In March 2012, Sinise was en route to visit wounded troops at Walter Reed Military Medical Center when a van rammed his car from behind at full-speed. His neck was fractured and his head concussed. He was bed-ridden for about a month.

Still, he was thinking about giving back to the troops, who had endured worse injuries in combat than he had in the car crash.

“I have to get to the hospital,” he said, while injured from the collision. He meant Walter Reed.

Sinise’s book doesn’t just cover personal anecdotes or his acting career, though. He also touches on taboo subjects that don’t dominate the national conversation as much as he thinks they should.

He makes a point to not call post traumatic stress — a condition that affects about 7.7 million Americans per year and 20% of Iraqi war veterans — a “disorder.”
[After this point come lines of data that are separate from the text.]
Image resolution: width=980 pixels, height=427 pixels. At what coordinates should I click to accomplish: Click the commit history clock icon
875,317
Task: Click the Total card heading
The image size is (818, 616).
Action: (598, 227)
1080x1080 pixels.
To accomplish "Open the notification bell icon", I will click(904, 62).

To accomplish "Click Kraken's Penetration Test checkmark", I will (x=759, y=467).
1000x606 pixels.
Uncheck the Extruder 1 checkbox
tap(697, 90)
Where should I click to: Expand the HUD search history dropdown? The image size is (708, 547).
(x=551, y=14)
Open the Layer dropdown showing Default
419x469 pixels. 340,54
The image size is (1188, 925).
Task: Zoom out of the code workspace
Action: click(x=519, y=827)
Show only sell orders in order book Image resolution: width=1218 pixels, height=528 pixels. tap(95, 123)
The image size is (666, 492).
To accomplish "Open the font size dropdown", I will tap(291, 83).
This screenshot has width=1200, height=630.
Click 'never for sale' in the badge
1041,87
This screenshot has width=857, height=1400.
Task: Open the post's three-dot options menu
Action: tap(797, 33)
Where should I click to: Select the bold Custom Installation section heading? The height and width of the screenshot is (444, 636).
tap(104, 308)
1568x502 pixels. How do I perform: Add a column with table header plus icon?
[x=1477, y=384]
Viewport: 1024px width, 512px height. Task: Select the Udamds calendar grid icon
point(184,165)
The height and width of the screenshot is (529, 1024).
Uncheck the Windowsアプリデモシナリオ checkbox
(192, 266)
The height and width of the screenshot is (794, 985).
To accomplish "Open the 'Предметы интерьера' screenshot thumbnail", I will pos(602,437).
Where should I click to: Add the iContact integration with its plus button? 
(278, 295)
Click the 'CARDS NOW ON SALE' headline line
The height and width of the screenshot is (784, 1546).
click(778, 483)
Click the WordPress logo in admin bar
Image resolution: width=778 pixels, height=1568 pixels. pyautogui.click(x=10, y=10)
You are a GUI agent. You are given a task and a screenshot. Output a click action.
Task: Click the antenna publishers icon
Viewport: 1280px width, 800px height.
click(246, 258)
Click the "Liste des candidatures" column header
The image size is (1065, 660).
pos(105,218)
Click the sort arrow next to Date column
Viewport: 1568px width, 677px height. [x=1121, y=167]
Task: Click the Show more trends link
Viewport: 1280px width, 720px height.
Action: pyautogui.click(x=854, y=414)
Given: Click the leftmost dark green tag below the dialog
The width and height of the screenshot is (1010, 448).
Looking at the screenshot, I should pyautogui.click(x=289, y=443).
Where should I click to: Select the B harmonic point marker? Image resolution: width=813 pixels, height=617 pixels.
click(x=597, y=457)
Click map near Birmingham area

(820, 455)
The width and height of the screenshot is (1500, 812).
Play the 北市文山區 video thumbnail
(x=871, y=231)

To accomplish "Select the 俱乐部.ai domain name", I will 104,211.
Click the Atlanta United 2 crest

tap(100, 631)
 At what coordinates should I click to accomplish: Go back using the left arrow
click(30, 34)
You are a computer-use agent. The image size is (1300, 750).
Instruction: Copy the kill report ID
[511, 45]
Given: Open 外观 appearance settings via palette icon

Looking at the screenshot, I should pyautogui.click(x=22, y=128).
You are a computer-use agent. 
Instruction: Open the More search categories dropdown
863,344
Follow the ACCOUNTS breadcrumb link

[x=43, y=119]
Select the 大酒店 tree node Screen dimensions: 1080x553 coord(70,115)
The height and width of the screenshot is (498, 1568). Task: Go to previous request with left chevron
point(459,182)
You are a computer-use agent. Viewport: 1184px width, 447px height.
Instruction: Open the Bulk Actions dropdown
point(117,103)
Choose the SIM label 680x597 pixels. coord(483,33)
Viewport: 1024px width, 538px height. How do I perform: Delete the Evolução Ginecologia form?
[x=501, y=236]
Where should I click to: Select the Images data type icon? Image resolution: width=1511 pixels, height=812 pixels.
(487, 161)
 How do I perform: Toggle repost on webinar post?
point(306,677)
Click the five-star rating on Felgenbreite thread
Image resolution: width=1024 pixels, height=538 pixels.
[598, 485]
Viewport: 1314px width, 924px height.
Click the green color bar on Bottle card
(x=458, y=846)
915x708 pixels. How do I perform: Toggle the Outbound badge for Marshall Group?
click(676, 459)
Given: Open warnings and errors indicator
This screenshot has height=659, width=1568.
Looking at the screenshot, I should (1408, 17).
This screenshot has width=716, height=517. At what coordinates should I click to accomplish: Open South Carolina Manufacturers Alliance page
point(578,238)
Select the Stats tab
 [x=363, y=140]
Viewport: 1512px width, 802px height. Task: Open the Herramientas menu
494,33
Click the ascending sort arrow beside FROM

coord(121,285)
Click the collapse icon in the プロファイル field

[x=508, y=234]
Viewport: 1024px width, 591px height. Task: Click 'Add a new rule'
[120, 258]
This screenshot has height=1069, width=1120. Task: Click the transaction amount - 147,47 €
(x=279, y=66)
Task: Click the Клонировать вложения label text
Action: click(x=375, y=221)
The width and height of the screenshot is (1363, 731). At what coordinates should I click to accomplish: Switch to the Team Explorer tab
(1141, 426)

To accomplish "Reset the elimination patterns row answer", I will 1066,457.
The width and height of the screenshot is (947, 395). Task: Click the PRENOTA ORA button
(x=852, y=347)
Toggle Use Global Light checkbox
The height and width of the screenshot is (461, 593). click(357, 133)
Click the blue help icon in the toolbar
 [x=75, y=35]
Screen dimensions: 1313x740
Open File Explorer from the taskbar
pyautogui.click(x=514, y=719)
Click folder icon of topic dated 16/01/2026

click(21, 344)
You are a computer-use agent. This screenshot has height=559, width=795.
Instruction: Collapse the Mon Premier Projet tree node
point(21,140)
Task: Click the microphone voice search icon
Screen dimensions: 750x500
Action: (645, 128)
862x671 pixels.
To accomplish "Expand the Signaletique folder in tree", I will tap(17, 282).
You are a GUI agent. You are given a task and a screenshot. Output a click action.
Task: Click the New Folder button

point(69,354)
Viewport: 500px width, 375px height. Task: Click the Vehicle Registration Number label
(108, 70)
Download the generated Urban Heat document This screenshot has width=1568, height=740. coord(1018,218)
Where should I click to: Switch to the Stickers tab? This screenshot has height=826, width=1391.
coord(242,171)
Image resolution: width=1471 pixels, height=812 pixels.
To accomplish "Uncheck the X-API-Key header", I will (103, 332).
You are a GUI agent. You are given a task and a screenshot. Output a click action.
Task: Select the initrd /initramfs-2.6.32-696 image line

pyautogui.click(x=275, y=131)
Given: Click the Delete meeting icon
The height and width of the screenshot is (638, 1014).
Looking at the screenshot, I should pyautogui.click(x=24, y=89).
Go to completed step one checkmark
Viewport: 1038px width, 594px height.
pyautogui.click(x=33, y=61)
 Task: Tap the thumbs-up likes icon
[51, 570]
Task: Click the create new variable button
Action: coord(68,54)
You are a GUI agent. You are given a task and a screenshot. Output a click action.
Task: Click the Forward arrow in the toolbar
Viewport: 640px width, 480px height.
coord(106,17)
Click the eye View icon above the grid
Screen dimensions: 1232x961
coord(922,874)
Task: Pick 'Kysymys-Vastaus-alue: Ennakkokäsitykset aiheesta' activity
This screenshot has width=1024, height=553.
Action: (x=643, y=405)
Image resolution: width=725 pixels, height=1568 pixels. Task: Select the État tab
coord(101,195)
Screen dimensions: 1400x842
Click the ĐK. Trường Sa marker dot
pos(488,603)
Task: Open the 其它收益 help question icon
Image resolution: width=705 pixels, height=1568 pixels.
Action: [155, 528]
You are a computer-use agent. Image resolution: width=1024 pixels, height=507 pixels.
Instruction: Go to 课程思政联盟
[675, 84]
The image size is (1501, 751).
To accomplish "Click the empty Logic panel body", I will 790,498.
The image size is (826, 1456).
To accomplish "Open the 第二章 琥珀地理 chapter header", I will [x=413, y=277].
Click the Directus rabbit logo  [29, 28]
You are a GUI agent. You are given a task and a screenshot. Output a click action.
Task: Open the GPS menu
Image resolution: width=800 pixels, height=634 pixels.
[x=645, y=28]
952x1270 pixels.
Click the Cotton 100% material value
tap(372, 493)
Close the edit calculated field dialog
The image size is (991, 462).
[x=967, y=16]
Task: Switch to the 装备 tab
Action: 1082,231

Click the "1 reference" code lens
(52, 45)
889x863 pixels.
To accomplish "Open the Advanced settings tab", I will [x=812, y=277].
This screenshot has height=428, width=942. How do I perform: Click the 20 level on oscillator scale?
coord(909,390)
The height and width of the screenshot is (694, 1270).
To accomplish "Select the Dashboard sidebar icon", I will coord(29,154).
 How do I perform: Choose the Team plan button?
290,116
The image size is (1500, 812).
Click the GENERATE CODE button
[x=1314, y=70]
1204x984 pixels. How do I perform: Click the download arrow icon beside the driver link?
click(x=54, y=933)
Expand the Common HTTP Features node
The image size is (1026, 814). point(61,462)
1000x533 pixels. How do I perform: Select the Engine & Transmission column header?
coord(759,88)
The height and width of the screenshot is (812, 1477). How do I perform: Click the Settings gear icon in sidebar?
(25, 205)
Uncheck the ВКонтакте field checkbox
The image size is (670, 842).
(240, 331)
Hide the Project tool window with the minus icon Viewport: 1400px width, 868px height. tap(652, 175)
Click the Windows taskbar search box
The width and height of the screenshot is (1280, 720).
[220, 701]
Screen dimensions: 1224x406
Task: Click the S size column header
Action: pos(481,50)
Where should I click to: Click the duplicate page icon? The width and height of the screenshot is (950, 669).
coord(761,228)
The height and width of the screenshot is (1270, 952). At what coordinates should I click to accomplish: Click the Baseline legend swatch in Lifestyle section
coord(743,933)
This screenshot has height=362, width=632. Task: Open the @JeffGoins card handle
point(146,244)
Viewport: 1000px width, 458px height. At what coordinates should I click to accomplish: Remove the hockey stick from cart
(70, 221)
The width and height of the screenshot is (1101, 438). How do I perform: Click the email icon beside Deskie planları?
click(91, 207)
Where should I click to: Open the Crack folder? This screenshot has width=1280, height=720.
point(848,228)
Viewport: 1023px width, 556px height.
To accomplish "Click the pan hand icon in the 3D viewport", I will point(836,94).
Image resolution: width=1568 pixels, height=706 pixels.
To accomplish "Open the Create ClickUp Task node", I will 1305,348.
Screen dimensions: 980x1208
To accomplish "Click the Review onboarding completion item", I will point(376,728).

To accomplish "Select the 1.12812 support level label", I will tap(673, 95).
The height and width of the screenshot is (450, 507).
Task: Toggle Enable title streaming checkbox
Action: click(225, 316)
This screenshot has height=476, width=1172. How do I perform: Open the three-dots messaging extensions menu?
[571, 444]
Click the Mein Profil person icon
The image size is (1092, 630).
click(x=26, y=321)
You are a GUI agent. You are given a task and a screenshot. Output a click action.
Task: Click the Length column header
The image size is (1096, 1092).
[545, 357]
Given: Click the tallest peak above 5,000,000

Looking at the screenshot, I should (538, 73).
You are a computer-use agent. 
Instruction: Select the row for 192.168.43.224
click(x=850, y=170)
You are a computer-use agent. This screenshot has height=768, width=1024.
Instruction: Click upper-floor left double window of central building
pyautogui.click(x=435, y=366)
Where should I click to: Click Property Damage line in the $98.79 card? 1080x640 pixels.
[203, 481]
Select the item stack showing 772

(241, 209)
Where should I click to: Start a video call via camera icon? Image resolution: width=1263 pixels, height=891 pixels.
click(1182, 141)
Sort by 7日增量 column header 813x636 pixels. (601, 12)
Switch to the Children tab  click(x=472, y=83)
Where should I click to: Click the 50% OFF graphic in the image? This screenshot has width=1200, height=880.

“Usually, this condition is referred to as post-traumatic stress disorder,” Sinise writes in a footnote. “But I refuse to call it a disorder. Take any person, put him or her in combat, and they’re going to experience post-traumatic stress. The result is not a disorder. It’s a natural response.”

The diagnosis is one that his Forrest Gump character, Lieutenant Dan, may have had.

Though the pivotal role did influence his generosity towards service members — the Gary Sinise Foundation has given more than 175,000 meals, 400 essential pieces of equipment and 15 adapted vehicles to veterans and first responders — he tells TIME it was something else entirely that transformed the cause into his life’s mission.

“Quite frankly, if we hadn’t been attacked on Sept. 11, and we didn’t deploy to Iraq and Afghanistan, and our people didn’t start getting hurt and killed, I don’t know what I’d be doing right now,” he said. “After we were attacked and [I saw] those images of what happened that day, and then our troops were deployed and getting hurt and killed, something clicked in me, and I just wanted to do something.

Sinise knows not everybody can found charitable organizations or donate hundreds of thousands of dollars to a cause. But you don’t need to do those things to make a difference to America’s 20.4 million veterans or 1.3 million active duty members, he says.

“I know that not everybody can get on an airplane and go over to a hospital in Germany or travel to war zones or do all the things that I’m doing,” he said. “[But] if everybody in every neighborhood, in every community, in every city, in every town and in every state took a little bit of responsibility to reach out to the military families say, ‘What do you need? What can I do to help you?’, the problems that veterans have [would be] minimized.”